(DATASET EXTRACT Opens)

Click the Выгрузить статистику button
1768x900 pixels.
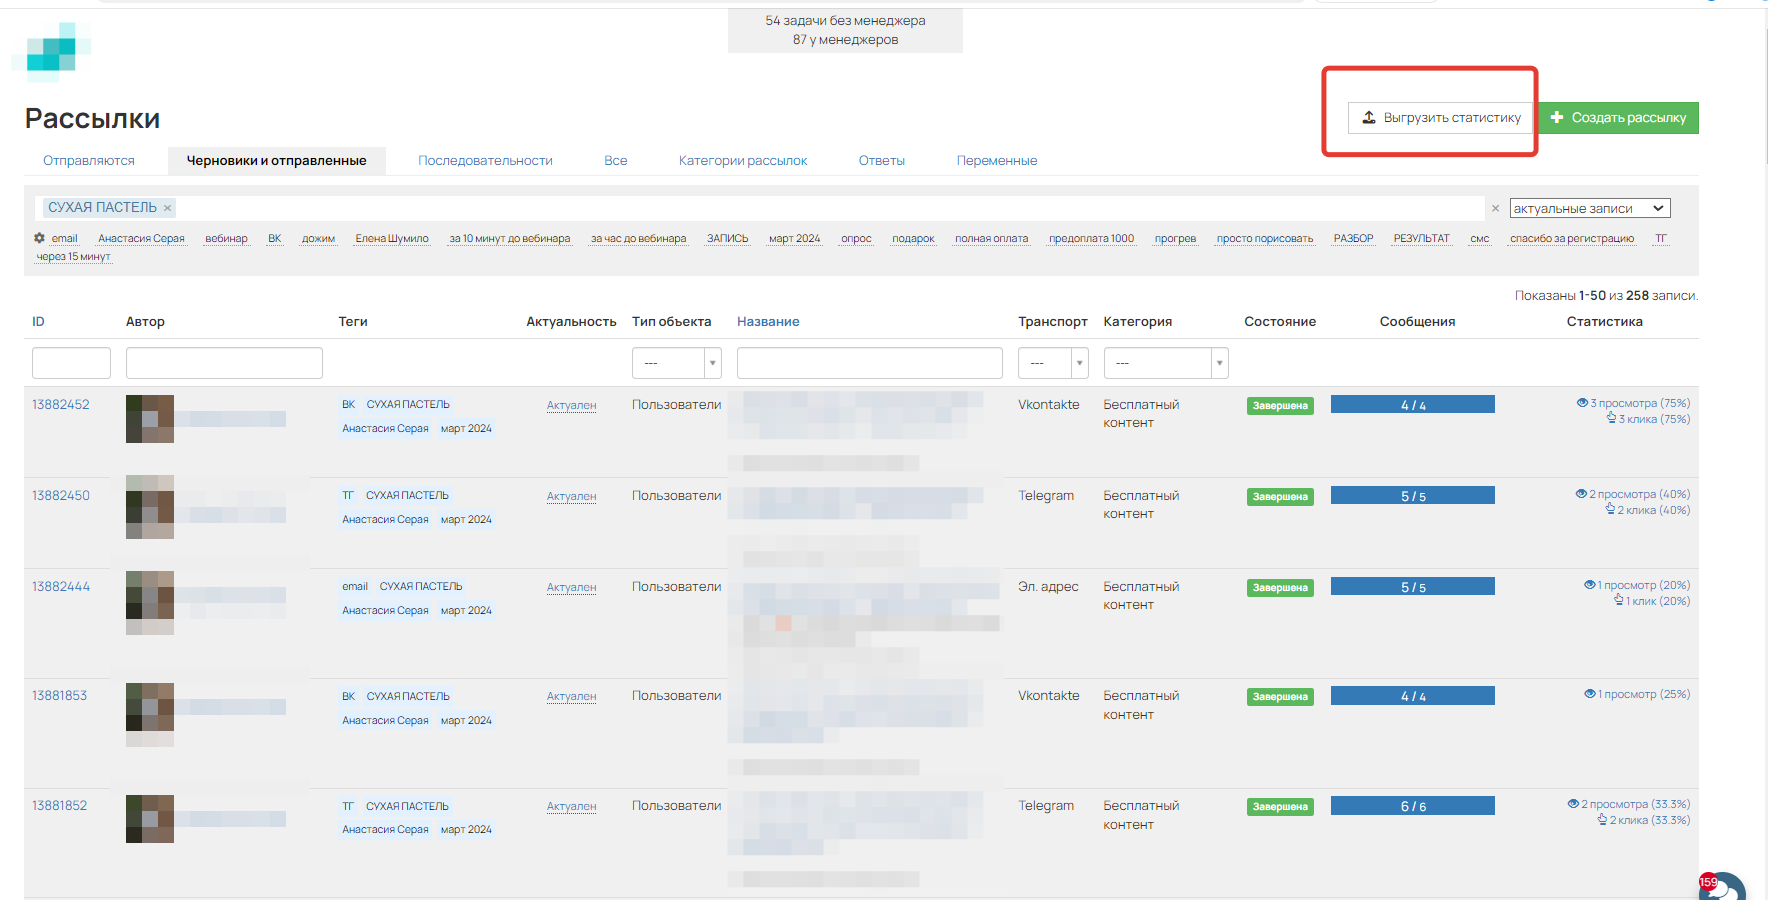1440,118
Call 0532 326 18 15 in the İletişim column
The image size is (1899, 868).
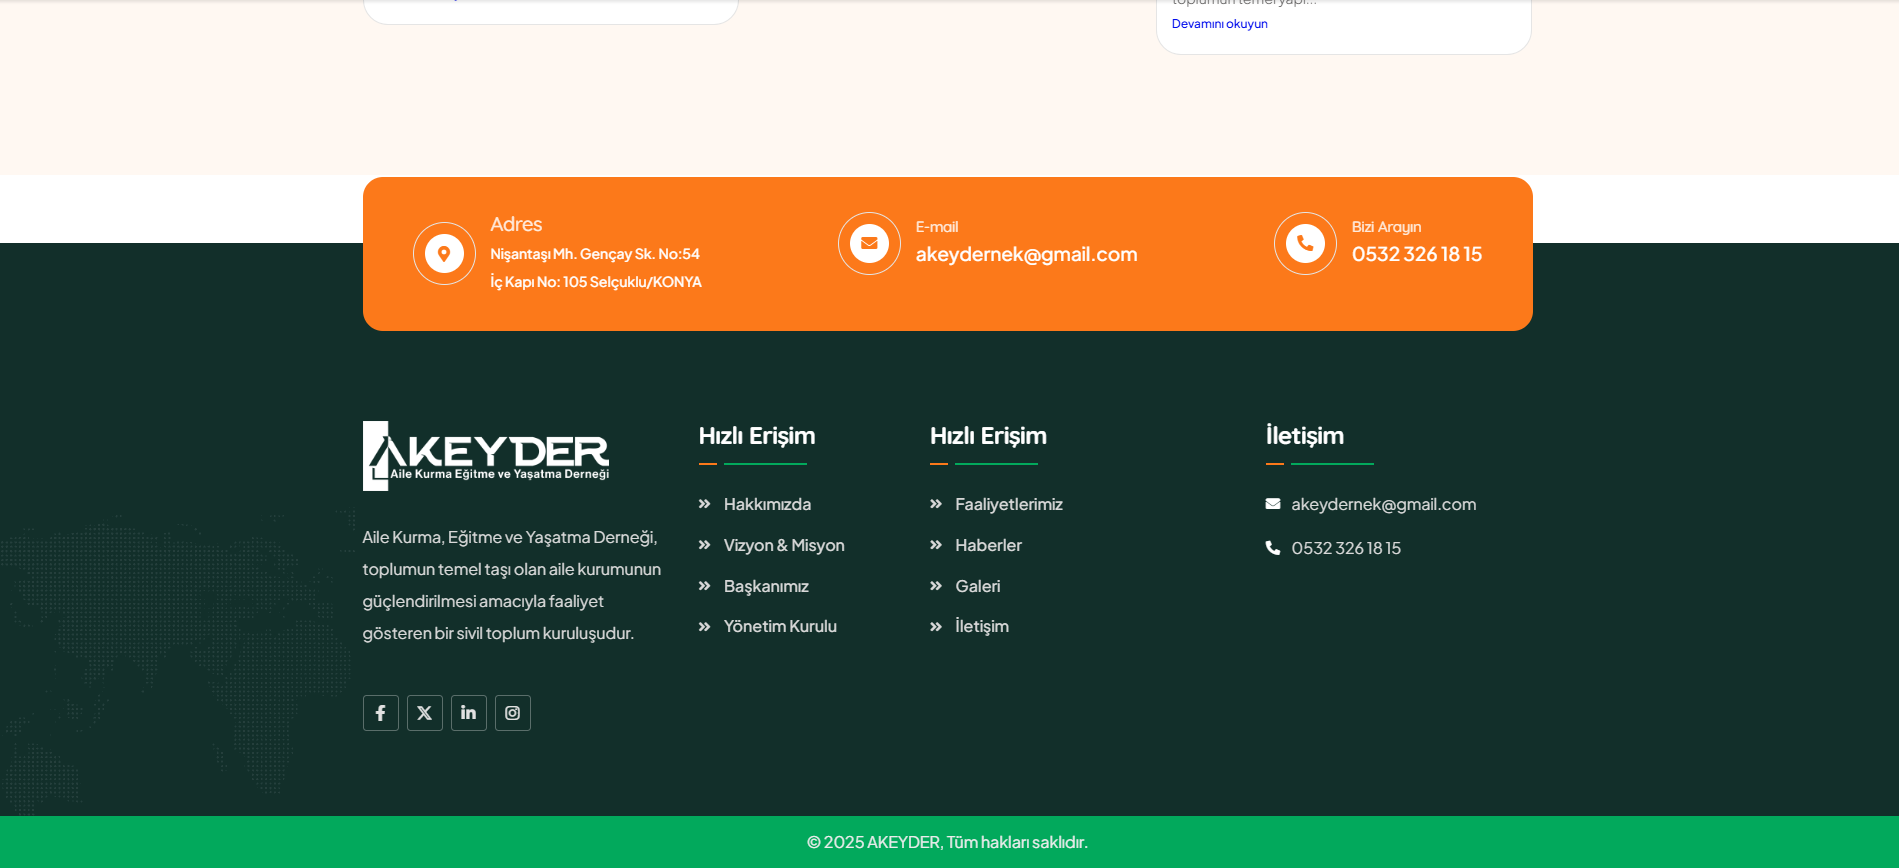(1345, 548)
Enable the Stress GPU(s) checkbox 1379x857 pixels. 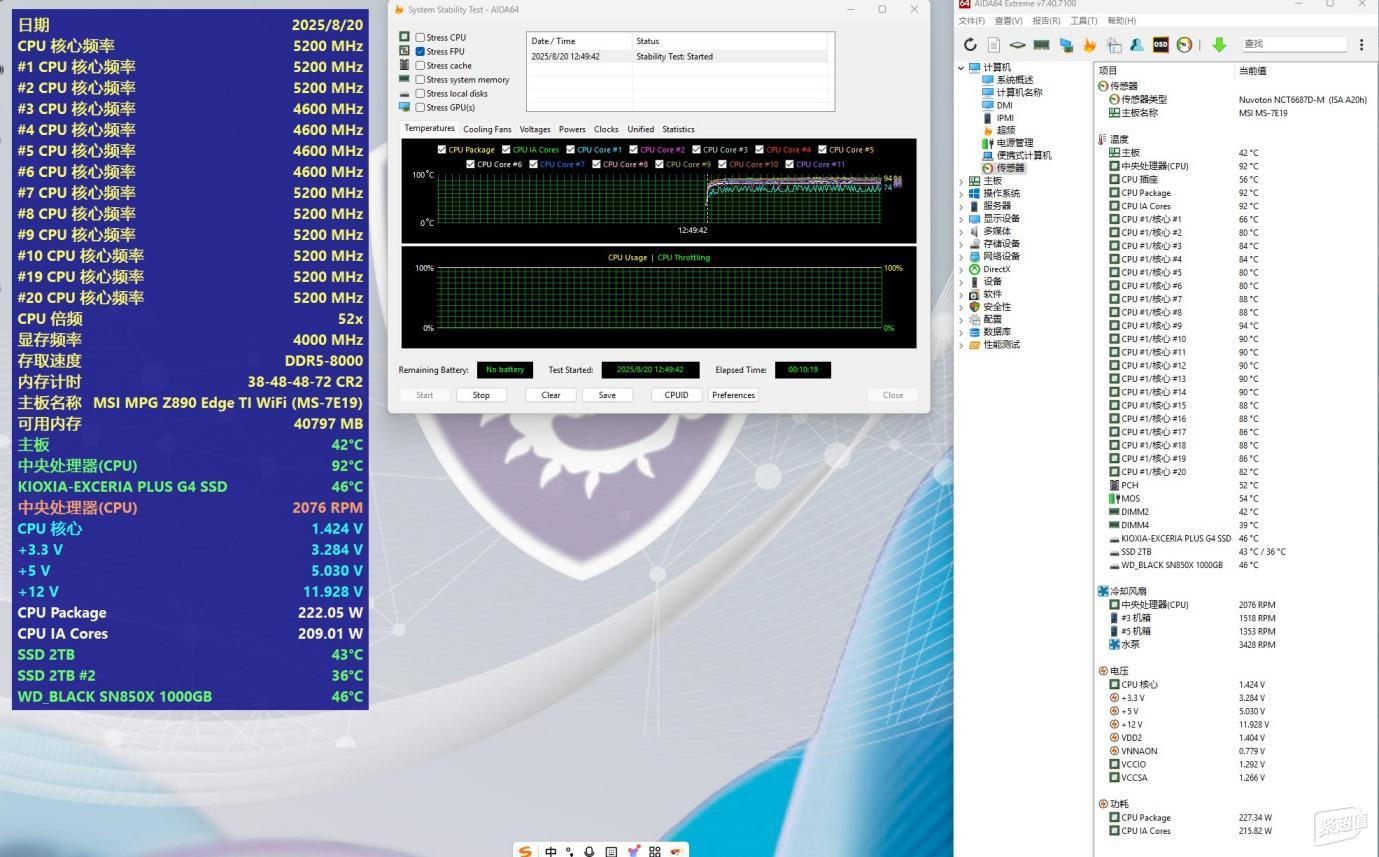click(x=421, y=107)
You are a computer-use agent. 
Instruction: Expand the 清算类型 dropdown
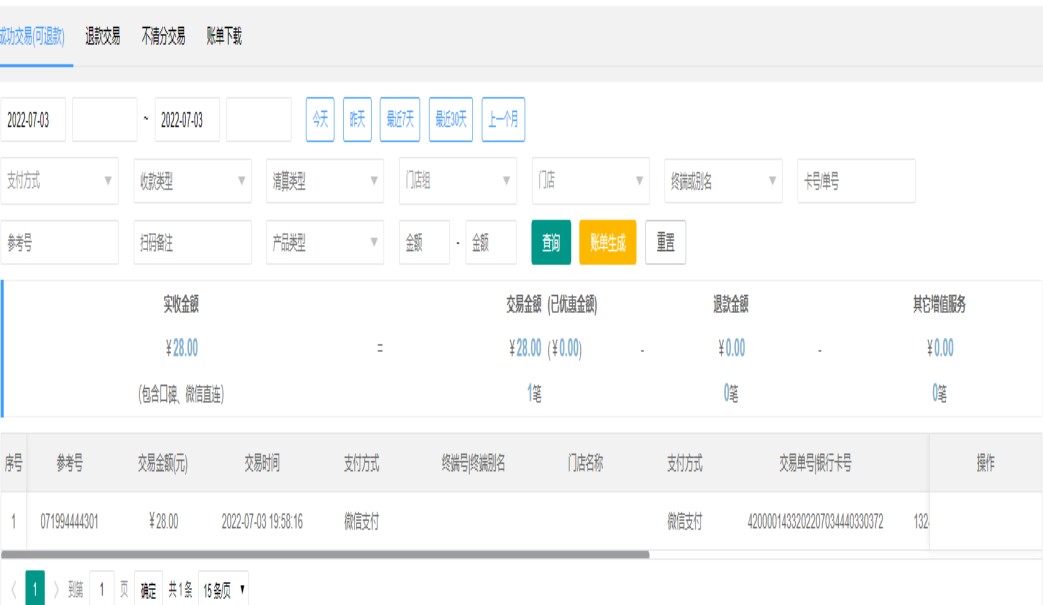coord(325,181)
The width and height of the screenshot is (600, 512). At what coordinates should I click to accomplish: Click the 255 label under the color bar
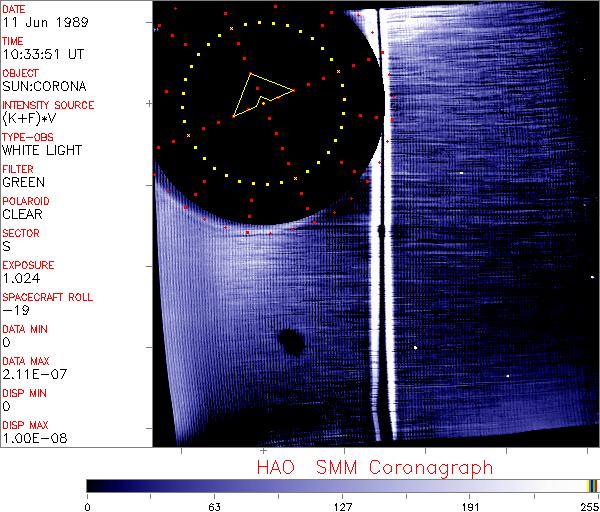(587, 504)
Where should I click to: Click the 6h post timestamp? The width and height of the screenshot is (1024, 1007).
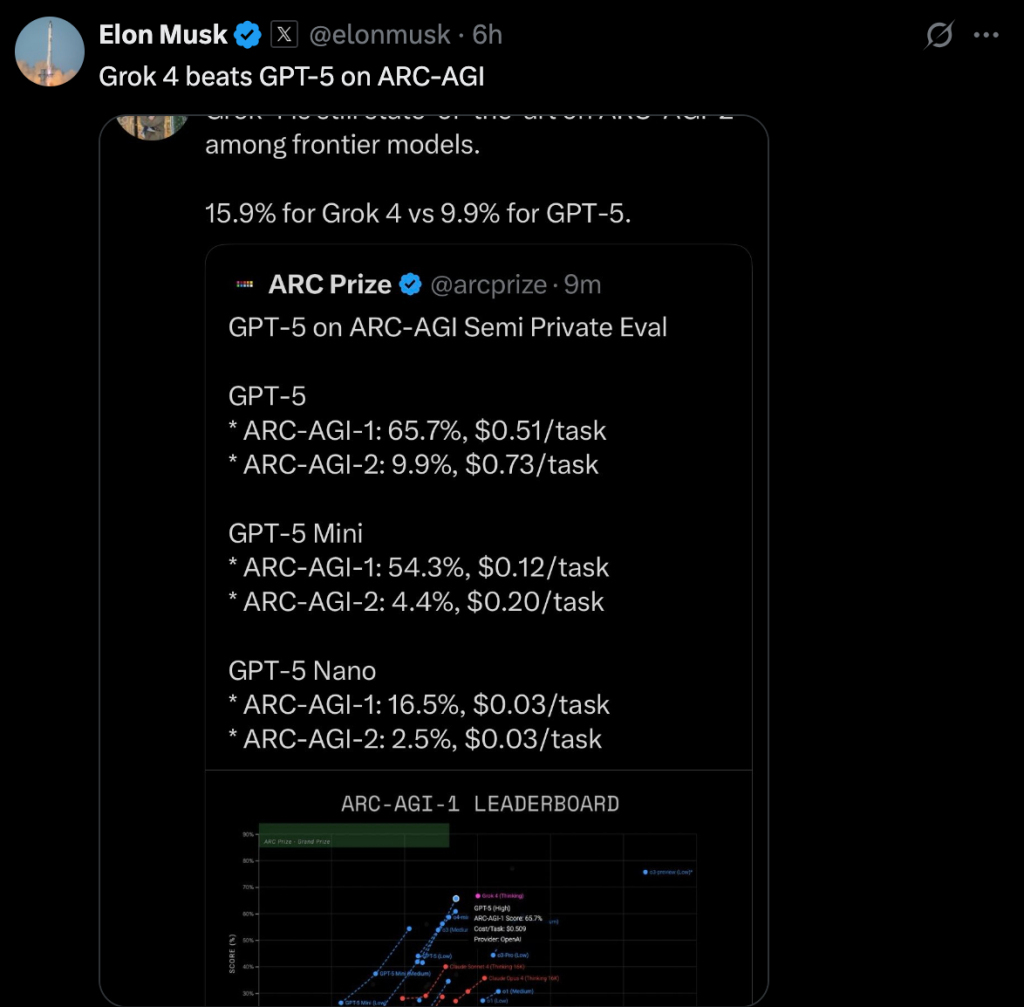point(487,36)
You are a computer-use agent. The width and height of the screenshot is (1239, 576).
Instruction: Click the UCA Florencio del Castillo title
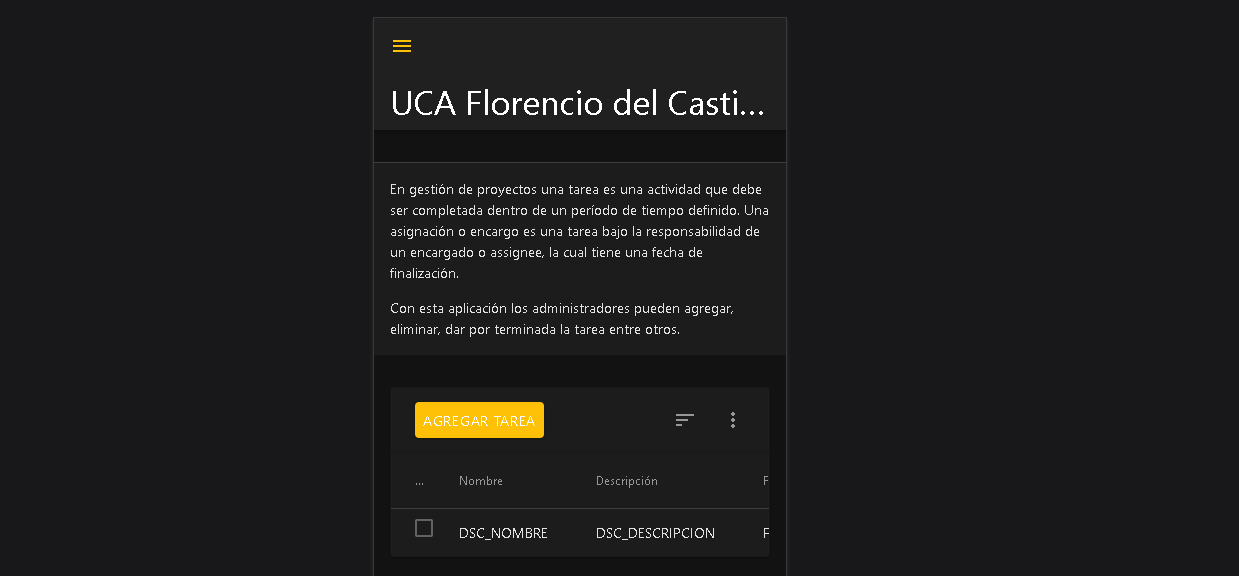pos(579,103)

(DATASET EXTRACT Closes)

• [PROBLEM TO WORK ON] Print exactly, and print only, the lines from the line with "You are a computer-use agent. The" through the last line of the entries, both ends included. No pictures belong in the result.

• [SOLUTION]
You are a computer-use agent. The width and height of the screenshot is (1239, 576).
Instruction: Click the UCA Florencio del Castillo title
pos(579,103)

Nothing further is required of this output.